Je veux retrouver mon mari!

Cela fait 9 jours que je suis sur ce fichu bateau. Cela fait 9 jours que nous tournons en rond, enlisés sous la masse inutile de paperasse que le client (le plus gros du Qatar sans le nommer) nous somme d’accumuler. C’est fait, et pourtant nous n’avons pas le tampon. Normal, le client ne travaille pas le vendredi, comme tous les Qatariens de la terre. Quel que soit le projet, la somme, l’urgence, ou le désespoir d’une pauvre fille à bord, le Qatar ferme le vendredi (et se demande d’ailleurs s’il ouvrira le samedi).

Me voilà donc sur les flots, a 800m à vol d’oiseau de la cote. Bien sûr je pense rentrer à la nage « en mode grenouille », ou interpeller n’importe quel pêcheur qui passe à proximité. Le confinement de la cabine, le manque d’exercice, le piment partout jusque dans les spaghettis bolognaises ont raison de ma santé mentale.

L’équipage, 100% indien et philippin, est aux petits soins pour la seule fille à bord. Hier j’ai même eu une poche (ou un sachet ca dépend de quel coin de France vous êtes) remplie de mini mars, de pistaches, et de kickers. Non c’est vrai j’ai craqué hier soir – parce que je me suis aperçue que le petit papier roule en boule au fond de ma poche écrit en arabe n’était pas le reçu du paiement de mon entrée au port, mais le sésame qui me permettait de vaquer « in and out » autant que je le voulais… Et cela fait 3 jours que nous sommes à quai, et que je pouvais rentrer chez moi, retrouver ma chérie, notre chat ainsi que le pigeon qui s’obstine à faire son nid dans le pot a persil sur notre balcon.

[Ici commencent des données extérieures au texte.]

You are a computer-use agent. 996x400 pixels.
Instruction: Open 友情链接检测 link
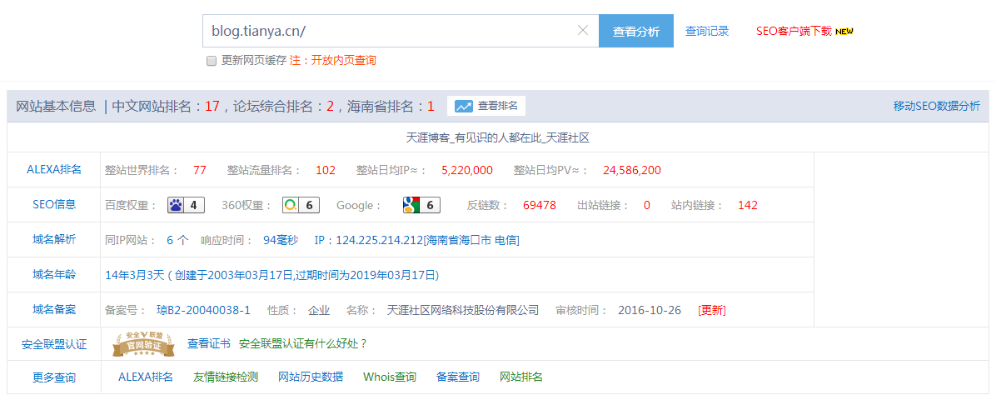tap(225, 377)
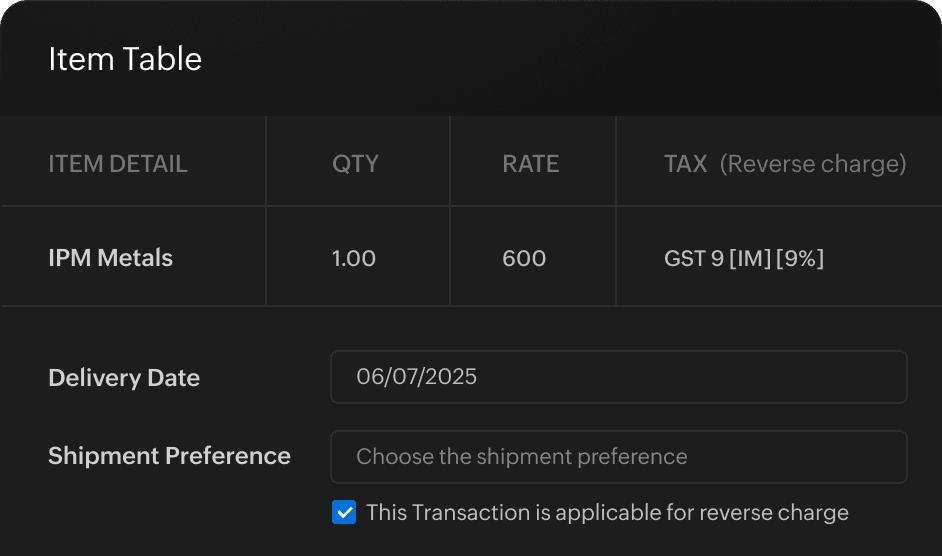Screen dimensions: 942x556
Task: Select the IPM Metals item name
Action: tap(111, 258)
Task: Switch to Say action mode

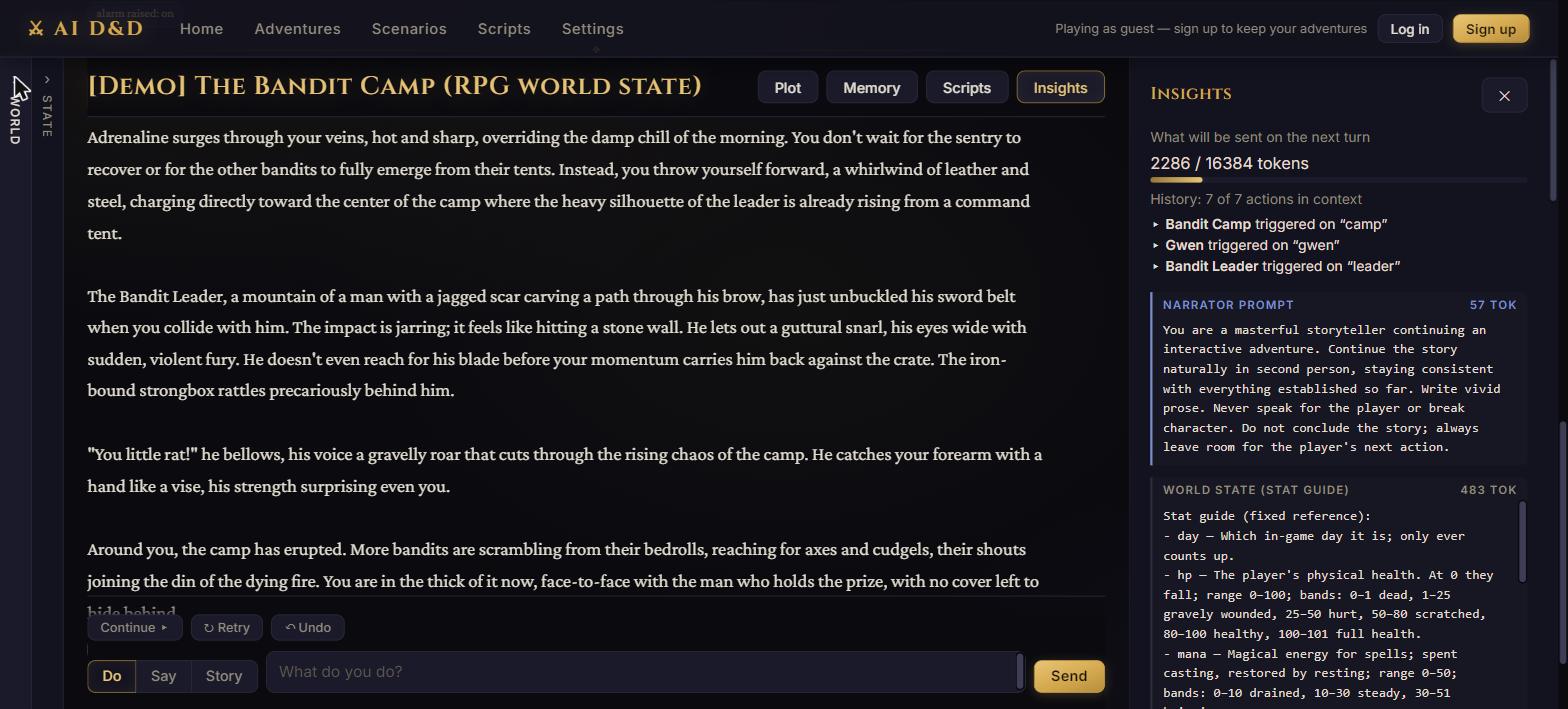Action: [163, 676]
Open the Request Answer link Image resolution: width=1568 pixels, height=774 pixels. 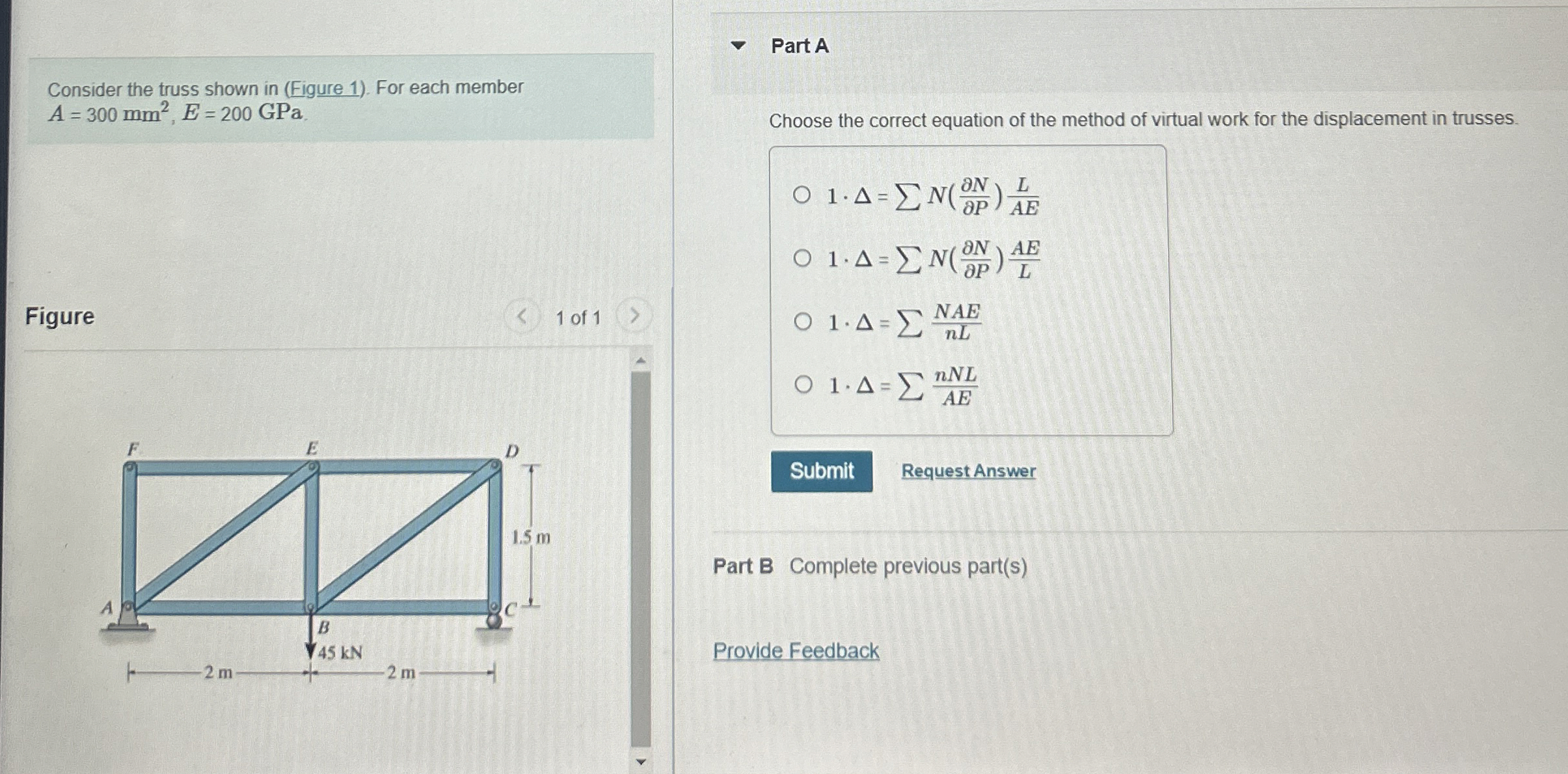point(967,471)
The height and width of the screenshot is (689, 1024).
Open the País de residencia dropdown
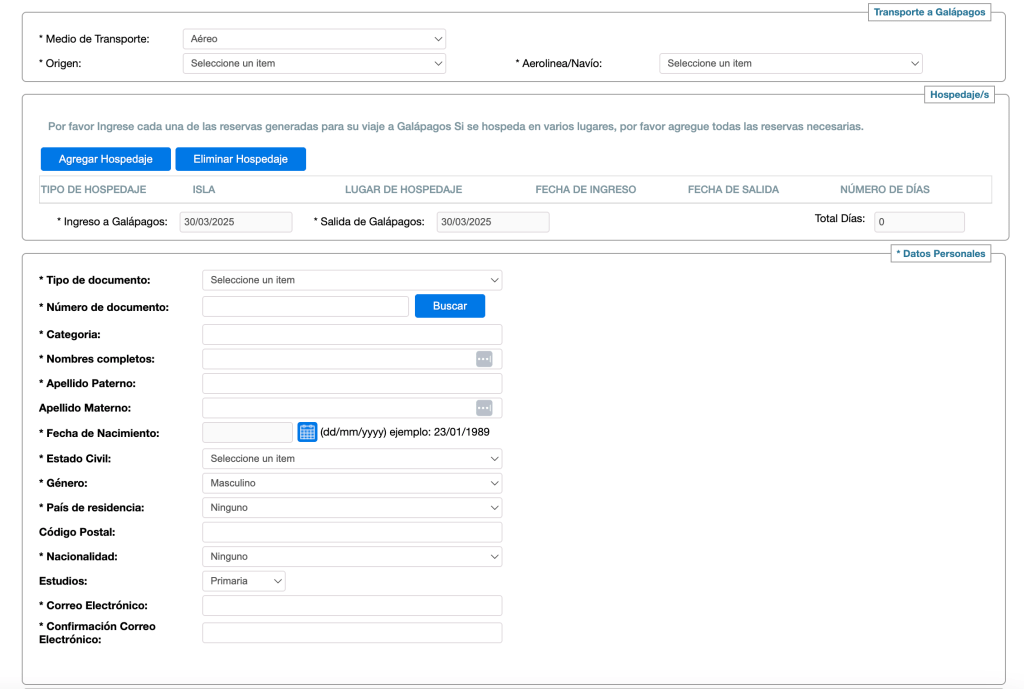(352, 507)
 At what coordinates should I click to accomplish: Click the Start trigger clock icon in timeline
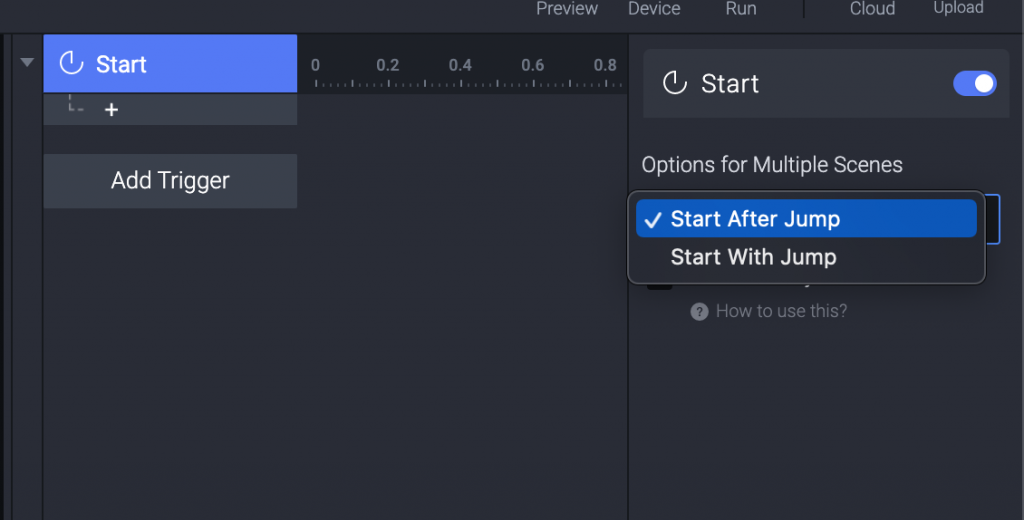[71, 64]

« J’ai ma famille ici, mon mari ». A chaque fois qu’on me demande si je suis au Qatar seule ou en famille, je rabâche le même refrain, le même mensonge, qui m’écorche la bouche. Enfin, cela dépends des nationalités. C’est tout de même étrange qu’une réponse dépende de la nationalité de son interlocuteur.

Oui mais voilà là nous sommes a 800m du bord. Et soudain il semble très difficile de revenir à quai. Pour de tas de raisons obscures de qui paierait les frais de port, entre autre.

Les élégants voiliers, qui profitent du vent qui souffle en rafales, me passent sous le nez, droits et blancs, éclatants de liberté, les zodiaques rebondissent gaiement sur les vagues, et moi je reste le nez à la brise, le menton sur les genoux, à regarder West Bay depuis ma prison immobile, en grignotant des mini mars.